[BEGIN Source extract]

Readers of this blog post should be familiar with HTTP and the following AWS services:

For this walkthrough, you should have the following:

  • AWS Account
  • AWS Command Line Interface (AWS CLI): You need AWS CLI installed and configured on the workstation from where you are going to try the steps mentioned below.
  • Credentials configured in AWS CLI should have the required IAM permissions to spin up and modify the resources mentioned in this post.
  • Make sure that you deploy the solution to us-east-1 Region and your AWS CLI default Region is us-east-1. If us-east-1 is not the default Region, reference the Regions explicitly while executing AWS CLI commands using --region us-east-1 switch.
  • Amazon S3 bucket in us-east-1 region


1.     Create an Amazon S3 static Website and put it behind an Amazon CloudFront distribution. You can follow these steps. Note down the CloudFront distribution ID. We will use it in subsequent steps.

2.     Download and unzip the file containing CloudFormation template and lambda function code from here to a folder in your local workstation. You will need to run all of the subsequent commands from this folder.

3.     Zip the lambda function lambda_function.py and upload it to an Amazon S3 bucket of your choice in us-east-1. Note the bucket name as it will be used in the subsequent steps. The blog uses waf-logs-fake-bots-us-east-1 for reference as the S3 bucket name.

$ zip lambda_function.py lambda_function.py.zip
$ aws s3 cp lambda_function.py.zip s3://waf-logs-fake-bots-us-east-1/

4.     Create the resources required for this blog post by deploying the AWS CloudFormation template and running the below command:

aws cloudformation create-stack \
--stack-name FakeBotBlockBlog \
--template-body file://BotBlog.yml \
--parameters ParameterKey=KinesisBufferIntervalSeconds,ParameterValue=900 ParameterKey=KinesisBufferSizeMB,ParameterValue=3 ParameterKey=IPSetName,ParameterValue=BlockFakeBotIPSet ParameterKey=IPSetScope,ParameterValue=CLOUDFRONT ParameterKey=S3BucketWithDeploymentPackage,ParameterValue=waf-logs-fake-bots-us-east-1 ParameterKey=DeploymentPackageZippedFilename,ParameterValue=lambda_function.py.zip \
--capabilities CAPABILITY_IAM \
--region us-east-1

You need to provide the following information, and you can change the parameters based on your specific needs:

a.     KinesisBufferIntervalSeconds and KinesisBufferSizeMB. These will define the interval at which Kinesis Firehose ships the logs to Amazon S3, the Default is 900 seconds and 3MB respectively, whichever is met first.

[END Source extract]
[BEGIN The input]

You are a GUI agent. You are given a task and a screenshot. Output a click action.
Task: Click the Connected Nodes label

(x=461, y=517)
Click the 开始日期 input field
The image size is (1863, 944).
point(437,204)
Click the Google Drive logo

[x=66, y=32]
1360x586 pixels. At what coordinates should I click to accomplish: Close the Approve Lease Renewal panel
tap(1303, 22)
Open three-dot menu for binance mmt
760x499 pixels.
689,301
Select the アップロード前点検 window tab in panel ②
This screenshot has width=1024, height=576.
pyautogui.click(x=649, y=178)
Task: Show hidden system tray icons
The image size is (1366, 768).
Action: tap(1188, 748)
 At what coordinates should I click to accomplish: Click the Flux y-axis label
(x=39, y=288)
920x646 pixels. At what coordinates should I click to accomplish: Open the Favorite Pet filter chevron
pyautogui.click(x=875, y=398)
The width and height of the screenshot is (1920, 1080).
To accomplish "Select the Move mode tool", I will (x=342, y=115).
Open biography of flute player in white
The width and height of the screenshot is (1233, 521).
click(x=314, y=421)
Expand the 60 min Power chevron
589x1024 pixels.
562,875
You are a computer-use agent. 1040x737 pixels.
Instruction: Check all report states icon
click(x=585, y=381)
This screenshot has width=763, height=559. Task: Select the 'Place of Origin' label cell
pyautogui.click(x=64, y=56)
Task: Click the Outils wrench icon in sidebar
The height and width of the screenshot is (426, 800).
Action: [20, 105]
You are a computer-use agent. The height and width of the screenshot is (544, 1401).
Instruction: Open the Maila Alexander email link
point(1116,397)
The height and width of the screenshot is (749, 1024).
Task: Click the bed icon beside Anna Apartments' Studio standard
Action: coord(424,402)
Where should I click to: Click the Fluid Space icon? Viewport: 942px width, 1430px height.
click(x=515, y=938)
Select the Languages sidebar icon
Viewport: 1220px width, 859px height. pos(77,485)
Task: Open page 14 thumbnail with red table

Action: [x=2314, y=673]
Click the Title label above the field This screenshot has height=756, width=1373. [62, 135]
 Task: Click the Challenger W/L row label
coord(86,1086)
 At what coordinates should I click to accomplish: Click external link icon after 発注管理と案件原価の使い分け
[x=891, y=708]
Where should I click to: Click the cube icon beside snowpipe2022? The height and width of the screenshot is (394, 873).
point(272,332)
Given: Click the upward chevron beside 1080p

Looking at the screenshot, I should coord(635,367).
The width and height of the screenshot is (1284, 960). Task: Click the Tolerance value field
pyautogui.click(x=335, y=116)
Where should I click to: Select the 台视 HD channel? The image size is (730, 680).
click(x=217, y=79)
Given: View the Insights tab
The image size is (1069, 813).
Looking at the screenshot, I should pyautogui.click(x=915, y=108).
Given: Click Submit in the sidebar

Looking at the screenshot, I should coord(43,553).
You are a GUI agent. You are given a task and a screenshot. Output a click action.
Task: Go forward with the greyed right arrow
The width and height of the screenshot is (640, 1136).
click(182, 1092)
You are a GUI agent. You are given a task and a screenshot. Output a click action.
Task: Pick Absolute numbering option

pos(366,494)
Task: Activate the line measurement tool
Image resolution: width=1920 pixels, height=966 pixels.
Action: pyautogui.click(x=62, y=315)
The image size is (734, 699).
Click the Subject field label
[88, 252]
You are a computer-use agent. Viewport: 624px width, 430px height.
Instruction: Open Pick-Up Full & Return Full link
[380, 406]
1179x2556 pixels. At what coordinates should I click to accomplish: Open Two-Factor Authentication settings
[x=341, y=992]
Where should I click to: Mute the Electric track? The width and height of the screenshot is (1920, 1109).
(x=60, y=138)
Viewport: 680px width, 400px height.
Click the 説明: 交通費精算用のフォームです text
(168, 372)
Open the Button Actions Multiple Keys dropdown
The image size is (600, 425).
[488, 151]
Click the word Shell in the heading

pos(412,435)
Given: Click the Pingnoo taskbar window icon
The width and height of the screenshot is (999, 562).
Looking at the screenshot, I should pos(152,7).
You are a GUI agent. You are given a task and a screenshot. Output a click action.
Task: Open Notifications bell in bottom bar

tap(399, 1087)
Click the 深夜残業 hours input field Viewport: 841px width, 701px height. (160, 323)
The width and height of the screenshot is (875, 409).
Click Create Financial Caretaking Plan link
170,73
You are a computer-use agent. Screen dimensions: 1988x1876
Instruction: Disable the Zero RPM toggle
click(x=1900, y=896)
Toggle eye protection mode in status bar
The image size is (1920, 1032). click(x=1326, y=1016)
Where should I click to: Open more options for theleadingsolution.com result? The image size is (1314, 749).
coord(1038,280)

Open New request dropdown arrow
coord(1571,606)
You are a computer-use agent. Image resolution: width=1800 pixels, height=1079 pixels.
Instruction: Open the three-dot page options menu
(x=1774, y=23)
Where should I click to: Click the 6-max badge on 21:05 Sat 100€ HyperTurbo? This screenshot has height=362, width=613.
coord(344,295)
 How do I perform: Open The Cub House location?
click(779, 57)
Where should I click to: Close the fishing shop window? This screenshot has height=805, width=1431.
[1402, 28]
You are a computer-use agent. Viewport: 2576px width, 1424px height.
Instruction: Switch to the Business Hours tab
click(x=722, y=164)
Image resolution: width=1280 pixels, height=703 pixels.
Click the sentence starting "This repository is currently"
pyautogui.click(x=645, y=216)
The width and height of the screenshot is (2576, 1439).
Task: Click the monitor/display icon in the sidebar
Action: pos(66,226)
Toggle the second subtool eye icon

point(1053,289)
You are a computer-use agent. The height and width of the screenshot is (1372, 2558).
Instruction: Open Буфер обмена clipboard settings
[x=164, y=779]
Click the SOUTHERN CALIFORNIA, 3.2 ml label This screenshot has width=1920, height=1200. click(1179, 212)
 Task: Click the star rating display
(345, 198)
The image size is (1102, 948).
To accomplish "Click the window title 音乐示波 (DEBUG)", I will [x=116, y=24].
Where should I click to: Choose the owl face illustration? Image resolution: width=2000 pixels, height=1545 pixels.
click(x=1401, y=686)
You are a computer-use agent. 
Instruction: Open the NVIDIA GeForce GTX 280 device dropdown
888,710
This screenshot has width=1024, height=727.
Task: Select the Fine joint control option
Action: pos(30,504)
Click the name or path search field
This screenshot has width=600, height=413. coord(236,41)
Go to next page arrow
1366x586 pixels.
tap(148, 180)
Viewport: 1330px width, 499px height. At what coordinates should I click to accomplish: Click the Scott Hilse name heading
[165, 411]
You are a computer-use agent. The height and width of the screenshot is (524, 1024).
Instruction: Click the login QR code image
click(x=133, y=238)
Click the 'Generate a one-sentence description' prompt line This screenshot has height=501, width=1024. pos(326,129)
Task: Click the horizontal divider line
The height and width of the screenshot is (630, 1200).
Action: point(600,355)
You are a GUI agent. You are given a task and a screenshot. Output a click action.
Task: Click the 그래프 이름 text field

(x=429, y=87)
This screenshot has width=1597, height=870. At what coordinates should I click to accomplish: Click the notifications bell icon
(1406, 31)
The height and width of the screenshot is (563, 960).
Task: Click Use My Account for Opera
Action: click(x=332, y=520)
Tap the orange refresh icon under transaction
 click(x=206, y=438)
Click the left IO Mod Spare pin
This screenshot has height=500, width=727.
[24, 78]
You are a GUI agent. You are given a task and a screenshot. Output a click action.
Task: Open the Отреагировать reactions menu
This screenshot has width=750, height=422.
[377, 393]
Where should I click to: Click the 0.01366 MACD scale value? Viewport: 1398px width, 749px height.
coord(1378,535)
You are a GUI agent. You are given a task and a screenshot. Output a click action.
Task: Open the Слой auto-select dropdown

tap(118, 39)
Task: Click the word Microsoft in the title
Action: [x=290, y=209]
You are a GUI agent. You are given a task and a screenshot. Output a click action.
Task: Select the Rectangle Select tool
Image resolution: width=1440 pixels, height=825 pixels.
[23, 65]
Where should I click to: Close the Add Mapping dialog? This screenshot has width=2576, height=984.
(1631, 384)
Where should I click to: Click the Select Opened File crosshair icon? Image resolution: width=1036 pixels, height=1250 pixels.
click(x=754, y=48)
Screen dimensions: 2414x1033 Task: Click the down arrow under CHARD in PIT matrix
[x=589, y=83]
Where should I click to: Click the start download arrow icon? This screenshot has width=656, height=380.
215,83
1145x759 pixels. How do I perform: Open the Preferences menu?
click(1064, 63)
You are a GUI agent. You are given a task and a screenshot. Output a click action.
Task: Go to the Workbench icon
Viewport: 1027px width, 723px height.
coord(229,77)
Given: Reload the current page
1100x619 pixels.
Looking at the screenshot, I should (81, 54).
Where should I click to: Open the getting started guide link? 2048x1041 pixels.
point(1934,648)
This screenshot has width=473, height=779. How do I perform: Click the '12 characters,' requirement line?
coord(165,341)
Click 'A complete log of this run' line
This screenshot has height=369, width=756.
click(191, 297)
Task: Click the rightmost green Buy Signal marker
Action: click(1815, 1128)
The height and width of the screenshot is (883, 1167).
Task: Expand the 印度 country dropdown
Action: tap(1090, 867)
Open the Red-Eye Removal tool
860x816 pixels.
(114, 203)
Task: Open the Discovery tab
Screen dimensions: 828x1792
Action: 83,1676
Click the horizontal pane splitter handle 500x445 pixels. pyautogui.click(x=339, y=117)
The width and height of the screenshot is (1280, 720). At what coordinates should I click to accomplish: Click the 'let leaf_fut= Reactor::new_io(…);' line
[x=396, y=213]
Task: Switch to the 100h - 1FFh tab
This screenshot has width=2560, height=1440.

[END The input]

# Required tasks
a - Return the stretch of the AWS walkthrough from "For this walkthrough, you" through "in this post.", copied word for word.
b - Rewrite the stretch of the records from the line that contains "Given: Click the Pingnoo taskbar window icon" through the line that contains "click(x=722, y=164)", with "Instruction" changed to "Goal" and everything else left as it is. Return only those lines.

# Solutions to the problems
a -
For this walkthrough, you should have the following:

  • AWS Account
  • AWS Command Line Interface (AWS CLI): You need AWS CLI installed and configured on the workstation from where you are going to try the steps mentioned below.
  • Credentials configured in AWS CLI should have the required IAM permissions to spin up and modify the resources mentioned in this post.

b -
Given: Click the Pingnoo taskbar window icon
The width and height of the screenshot is (999, 562).
Looking at the screenshot, I should pos(152,7).
You are a GUI agent. You are given a task and a screenshot. Output a click action.
Task: Open Notifications bell in bottom bar

tap(399, 1087)
Click the 深夜残業 hours input field Viewport: 841px width, 701px height. (160, 323)
The width and height of the screenshot is (875, 409).
Click Create Financial Caretaking Plan link
170,73
You are a computer-use agent. Screen dimensions: 1988x1876
Goal: Disable the Zero RPM toggle
click(x=1900, y=896)
Toggle eye protection mode in status bar
The image size is (1920, 1032). click(x=1326, y=1016)
Where should I click to: Open more options for theleadingsolution.com result? The image size is (1314, 749).
coord(1038,280)

Open New request dropdown arrow
coord(1571,606)
You are a computer-use agent. Image resolution: width=1800 pixels, height=1079 pixels.
Goal: Open the three-dot page options menu
(x=1774, y=23)
Where should I click to: Click the 6-max badge on 21:05 Sat 100€ HyperTurbo? This screenshot has height=362, width=613.
coord(344,295)
 How do I perform: Open The Cub House location?
click(779, 57)
Where should I click to: Close the fishing shop window? This screenshot has height=805, width=1431.
[1402, 28]
You are a computer-use agent. Viewport: 2576px width, 1424px height.
Goal: Switch to the Business Hours tab
click(x=722, y=164)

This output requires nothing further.